Currently, the cluster I'm working on is busy with a massive rebalance and the fullest osd is at 79% full.
There are still more pgs remapped to that osd but there are also pgs remapped away from this osd.

root@mon01:~# ceph osd df tree | sort -nk11 | tail -1 | awk '{print $11}'
79.33
root@mon01:~# ceph daemon mon.mon01 config get mon_osd_backfillfull_ratio
{
    "mon_osd_backfillfull_ratio": "0.900000" 
}

It appears to me as if the monitors count all pgs that are remapped to the osd and if added to the current capacity it would be over the
backfillfull_ratio, reports the backfill_toofull state. It should in my opinion also take into account the pgs that are remapped away from the osd if this is indeed the case.

Files

Download all files

ceph-osd-df.txt (4 KB) ceph-osd-df.txt	ceph osd df	Alex Cucu, 05/10/2019 12:05 PM
ceph-df.txt (629 Bytes) ceph-df.txt	ceph df	Alex Cucu, 05/10/2019 12:05 PM
crushmap.txt (4.3 KB) crushmap.txt		Alex Cucu, 05/10/2019 12:10 PM
ceph-osd-tree.txt (3.56 KB) ceph-osd-tree.txt		Alex Cucu, 05/10/2019 12:11 PM
crushmap.txt (7.44 KB) crushmap.txt		Rene Diepstraten, 05/21/2019 09:33 PM
ceph-osd-df-tree.txt (8.77 KB) ceph-osd-df-tree.txt		Rene Diepstraten, 05/21/2019 09:33 PM

Related issues 4 (0 open — 4 closed)

Actions

Copy link

Updated by Greg Farnum almost 5 years ago

The OSD can't count PGs being evacuated as if they were gone because something could go wrong. So it's stuck seeing if the would-be-backfilling PG size plus what's already on disk is too large.
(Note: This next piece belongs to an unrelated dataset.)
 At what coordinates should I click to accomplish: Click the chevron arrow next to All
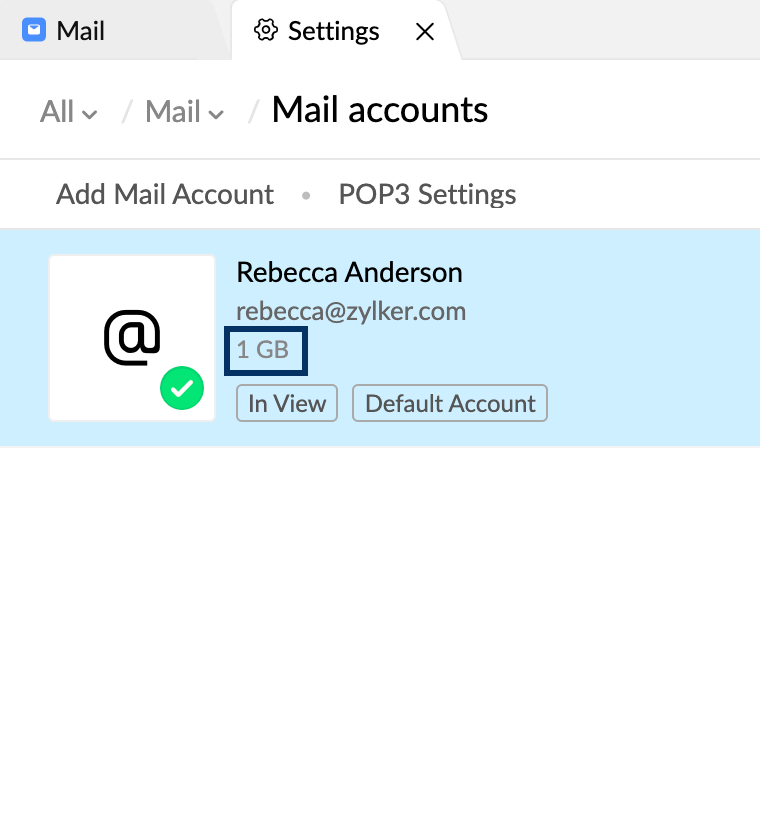tap(90, 114)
Do you think you're seeing behavior different from that?

Actions

Copy link

Updated by Wido den Hollander almost 5 years ago

Greg Farnum wrote:

The OSD can't count PGs being evacuated as if they were gone because something could go wrong. So it's stuck seeing if the would-be-backfilling PG size plus what's already on disk is too large.
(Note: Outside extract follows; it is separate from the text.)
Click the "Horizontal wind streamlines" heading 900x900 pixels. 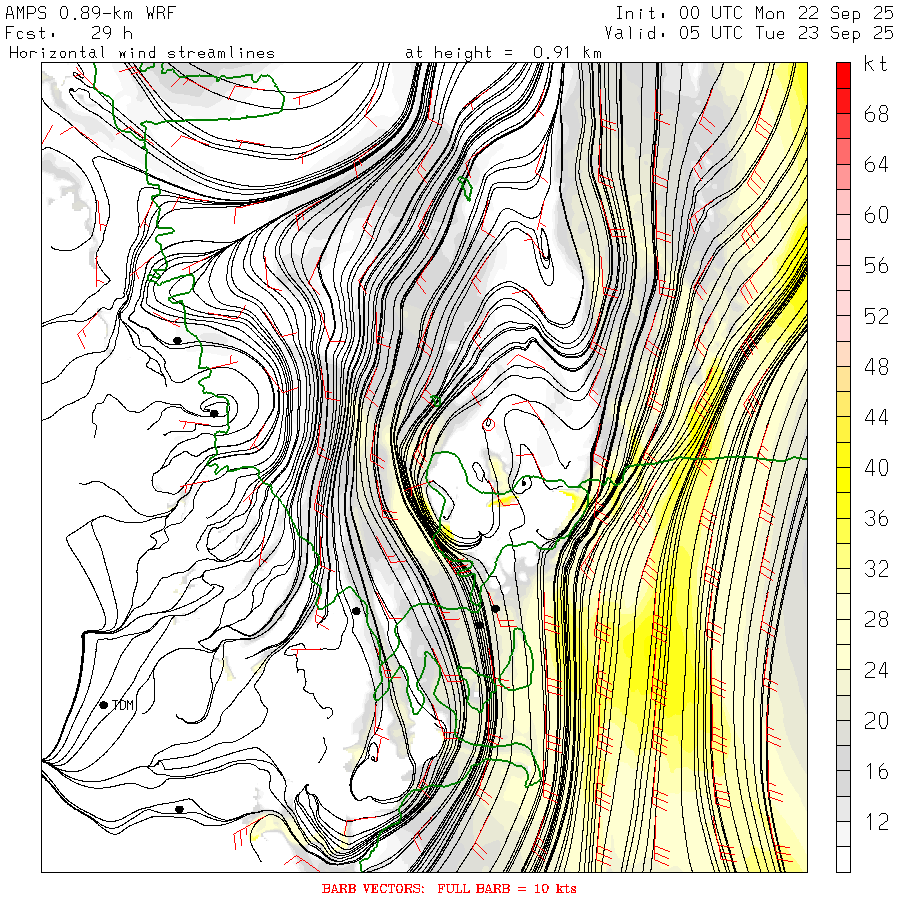pyautogui.click(x=142, y=53)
Do you think you're seeing behavior different from that?

I assume this is new in Mimic? As with Luminous this wouldn't happen.

So you need to wait for other PGs to be evacuated from the OSD before it starts any other backfill.

Actions

Copy link

Updated by Rene Diepstraten almost 5 years ago

This may be the case indeed, but I'd expect that unless pgs are evacuated, the state would be backfill_wait, not backfill_toofull .
It simply needs to wait until the expected space is enough to start backfilling.
With any larger rebalance on a cluster that is somewhat fuller, this will trigger HEALTH_ERR, thus causing quite a lot of monitoring systems to go off.
I have never seen this in luminous and I think this behaviour is confusing and undesirable.
If this is intended behaviour, this issue might need to be changed from bug to improvement.

Actions

Copy link

Updated by David Zafman almost 5 years ago

The backfull_toofull state is like backfill_wait except that it indicates the reason that backfill can not proceed right now. In the scenario where OSDs are lost and the PGs remap to OSDs that don't have enough capacity, the cluster might be stuck with PGs in backfill_toofull. This is why backfill_toofull should cause some kind of health condition. Unfortunately, we can't take into account PGs that are mapped away because the order of backfill is unpredictable. It is also possible that a backfill_wait for a PG mapped away turns to backfill_toofull due to space utilization on that PG's target OSDs. Out of an abundance of caution the code errors on the side of triggering backfill_toofull because there is a danger if an OSD truly runs out of space.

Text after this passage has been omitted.